C was born in 1977 in France, the second of three children (none of the others being carrier nor ill). He was born on term but was hypotrophic, with 2.14 kg weight, 46 cm length, and with a clear intolerance to hypoglycemia, becoming hypotonic when not fed very regularly.


Everything else was normal until the age of 2, when he was hospitalized for the first time, for general seizures, coma and deep hypoglycemia. The examination of his eyes then showed retina pigmentation and his sight started to be monitored regularly. At the age of 3, he was hospitalized for congestive heart insufficiency, and the cardiac treatment was started at that time. He still has this insufficiency.


In 1982, he was 5-years-old and had another hospitalisation for hypotonia with numerous biologic abnormalities. A metabolic disorder was then suspected and L-carnitine was added to a strict low fat diet. The family was told there was not much else to do, as the only known rare cases in this type of disease had died before age 2.


As a kid, C was living and developing quite normally: an easy child, sensitive, reflective, and never complaining. In terms of constraints, he was only avoiding fat in his food and prolonged physical activity, the latter he would limit by himself according to the onset of muscular pain. His sight was lowering, he wore glasses, but he would adapt to it and has always been very brilliant in school.

Between the ages of 5 and 17, he mostly suffered from rhabdomyolysis a couple of times per year (but was hospitalised only twice for this during this period), and once from severe heart failure, requiring intensive care for 10 days. After this last episode, he recovered, and then for the first time of his life started having real and various social activities, going out with friends, dancing, travelling…1994 was also the year of his precise LCHAD diagnosis, but as of 2004 we still do not have the molecular diagnosis.

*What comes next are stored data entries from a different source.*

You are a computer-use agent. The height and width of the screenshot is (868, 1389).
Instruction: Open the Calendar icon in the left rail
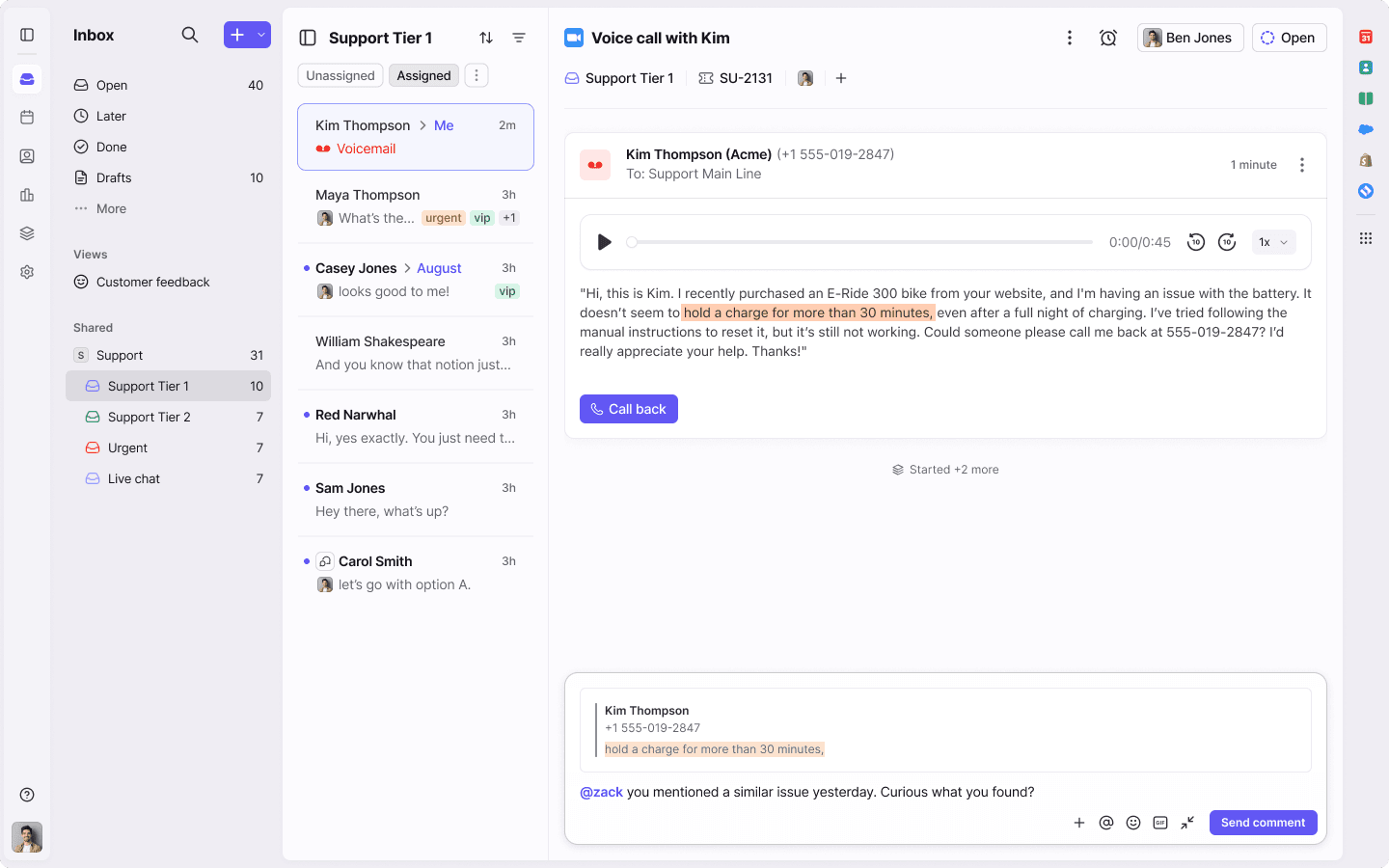(26, 118)
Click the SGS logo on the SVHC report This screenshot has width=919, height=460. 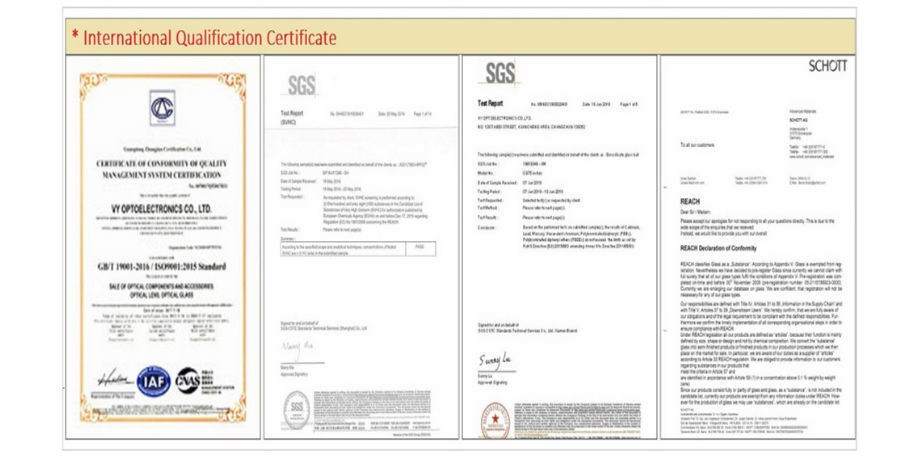302,86
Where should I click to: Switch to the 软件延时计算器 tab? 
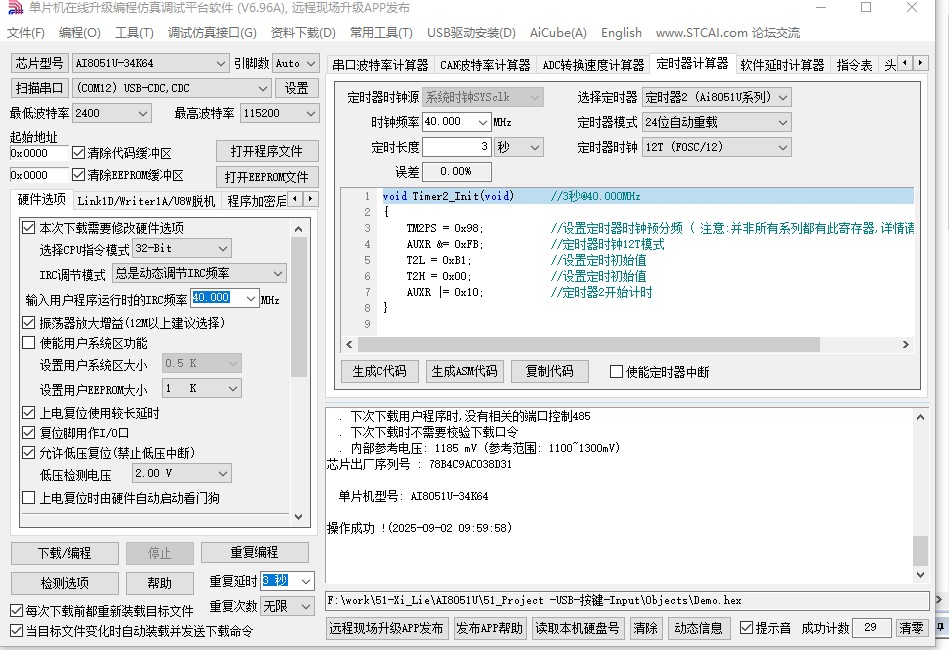click(x=782, y=65)
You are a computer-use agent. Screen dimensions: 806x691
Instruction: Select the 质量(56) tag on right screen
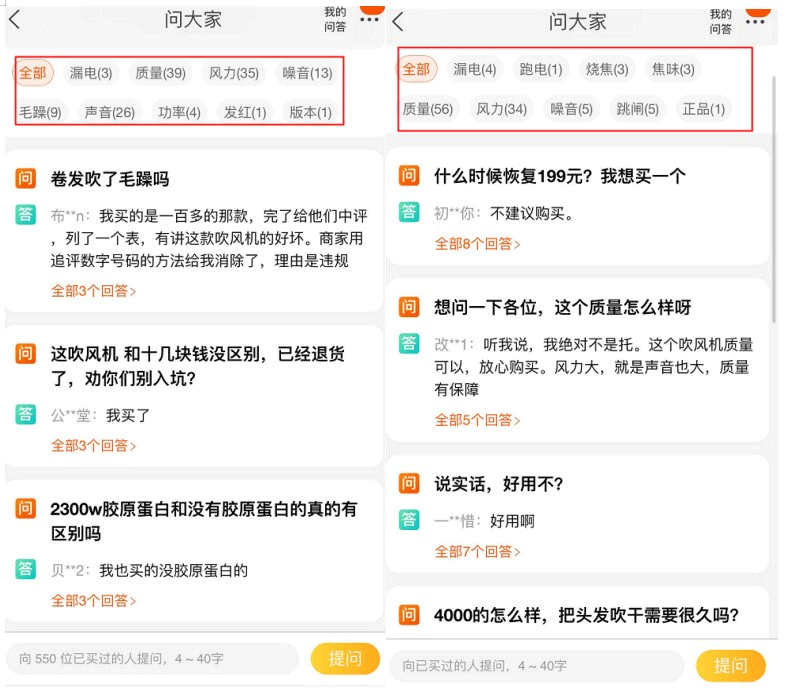pos(428,109)
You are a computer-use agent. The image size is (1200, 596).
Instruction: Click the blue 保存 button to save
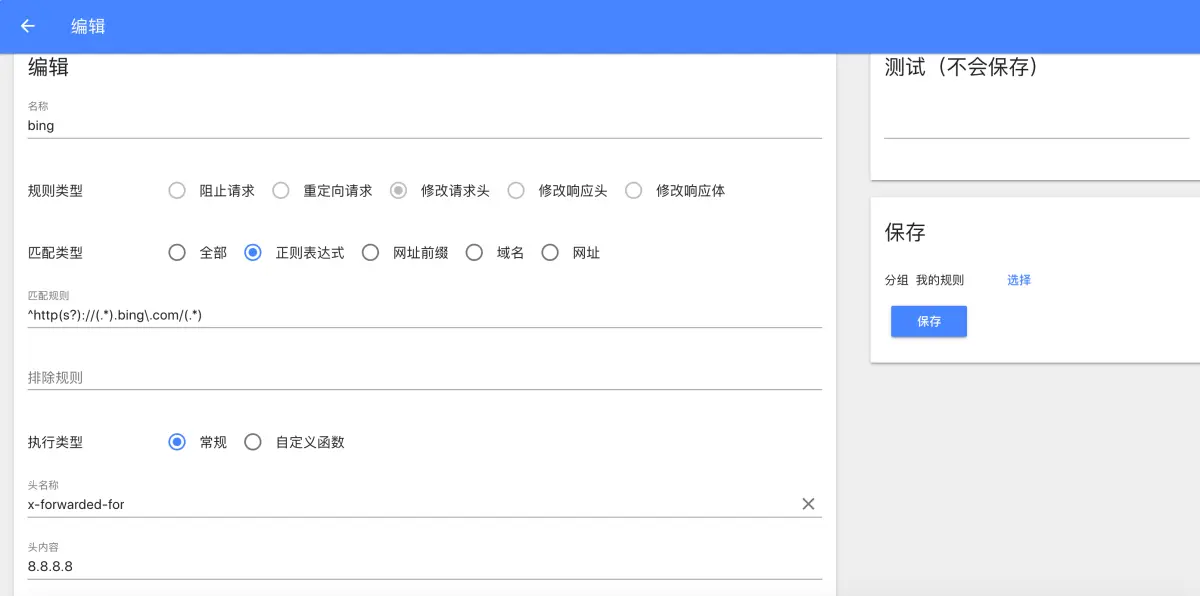(x=928, y=321)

His sight has decreased progressively from age of 5 to 17, and he has adjusted to this 90% loss by using a computer for writing, a scanner for reading, with an electronic voice system coupled to his computer. He was the one helping friends in school, having a great memory and perfectly accurate typed notes from each class. The retinopathy and vision loss have been stable since 1994. C cannot drive a car nor play sports, but he lives by himself (with his cat!) and manages fine for everyday life, keeping an intense social life. Bread and Coca-Cola are the 2 products he uses most everyday, to avoid hypoglycemia and to complete his diet when hungry. He is over 6 feet tall and about 180 lbs.


Retinopathy, muscle pain, and cardiac insufficiency are the main impairments of his quality of life; all have been stable for a few years now, thanks to a strict diet, cardiac medications, L-carnitine and Triheptanoin oil. Neuropathy has been diagnosed, too, but is non-symptomatic.


On a more personal basis, C has performed 3 years of College, then 4 of University in Paris, and works as Training Director in the Human Resources Department of a major international company. The latest medication he has started is Triheptanoin oil, however, due to a bad digestive tolerance, he has been working halftime since. His main interests are politics, culture, and socializing. C will turn 28 early in 2005, and has plenty of projects for the future.